Work request A >>
Answer these questions using the excerpt on planning meals for health.
(i) What does the writer call the biggest change?
(ii) What do the evenings with hungry kids digging through the fridge always end with?
(iii) Which two words does the writer use to describe how eating in a more conscious and planned way sounds?
Work request B >> Pick up the excerpt on planning meals for health after its final sentence and continue it.

But still I’m driven onwards by this new feelgood sensation. The biggest change is that I have to start planning for eating well, to go from a lifestyle where I eat whatever I happen to find, or what tastes good, to strategically planning my food intake for health.
People say that if you fail at planning, you plan to fail. Everyone who has children learns to plan food at home to some degree. It doesn’t work to come home from work tired and have hungry kids digging through the fridge. (Those evenings always end with fries, fish sticks and ice cream . . .) You just have to learn to be a few steps ahead. It’s easy when it’s about the children, but to think like that about my own nutritional needs is something I’ve never done.
The first thing I need to learn is how to eat in a more conscious and planned way, and that also includes thinking about my specific needs. It sounds pretentious and, above all, time-consuming. Let me explain.

Dataset content >>
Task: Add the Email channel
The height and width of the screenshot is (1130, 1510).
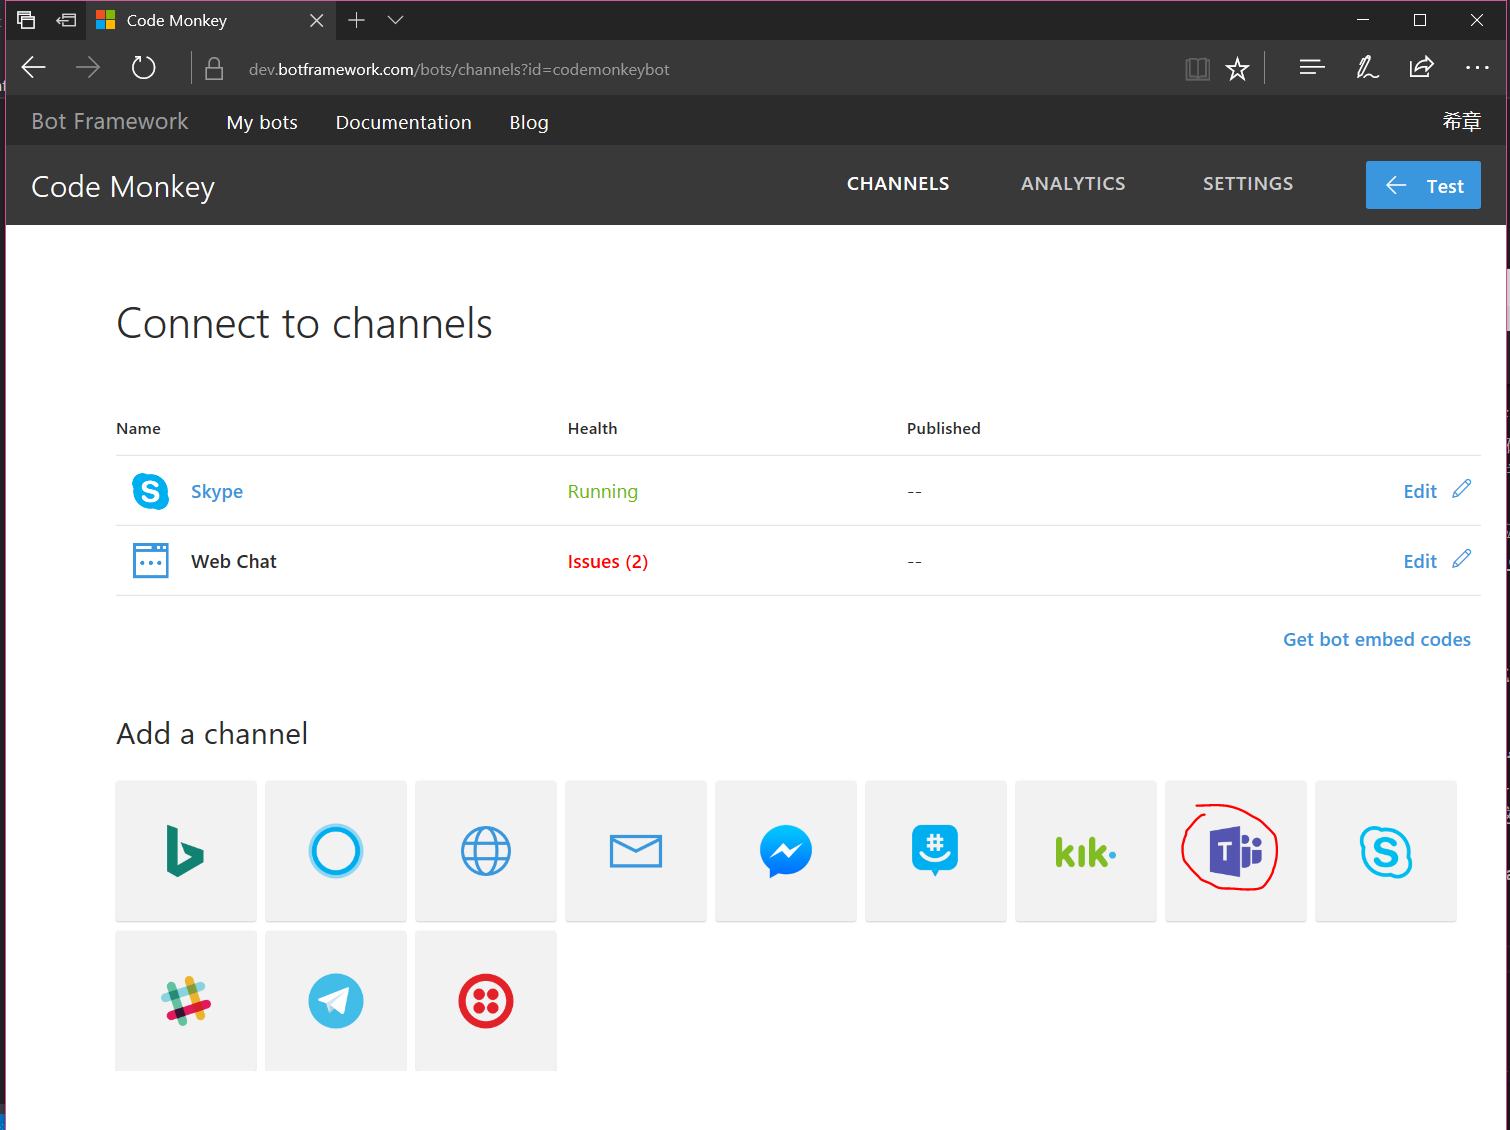Action: click(x=635, y=851)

Answer A >>
(i) Having to start planning for eating well, moving from eating whatever is at hand or tastes good to strategically planning food intake for health.
(ii) Fries, fish sticks and ice cream.
(iii) Pretentious and time-consuming.

Answer B >>
We humans have a limited window from the time a feeling arises to when we want to act on it. The more we’re aware of that window, the more impulse control we have and the smarter we get. But when it comes to food, hunger and eating, this control is being disabled by the miraculous innovations of the modern food industry.
Today we can get hungry one minute and theoretically find food within the hour, as long as we don’t find ourselves in a kayak on an expedition along the northeastern coast of Greenland, or looking for hidden treasure in inner Amazonia. There are little biscuits in the pantry and fig marmalade in the fridge. At work, there are some leftover biscuits by the coffeemaker. At the counter at the 7-Eleven are ready-made sandwiches. Our ability to plan food and think strategically about food doesn’t bother trying anymore. It simply isn’t needed.
I begin to think about how I in particular, and human beings in general, have ended up here.
Just imagine if we were as spontaneous about getting ourselves to work. We would get up and get ready, and just as we were leaving the house, we would begin to think about how to get there and what address we’re going to. But of course we don’t do that.
Most people check the calendar in advance to see what time the meeting is, Google addresses, check that the car has petrol, look up the tube lines, and see how far we have to go between the station and the meeting place. Not many of us would get to our jobs or our meetings on time if we didn’t do all this. We need an inner map. A road plan.
We need this for food as well.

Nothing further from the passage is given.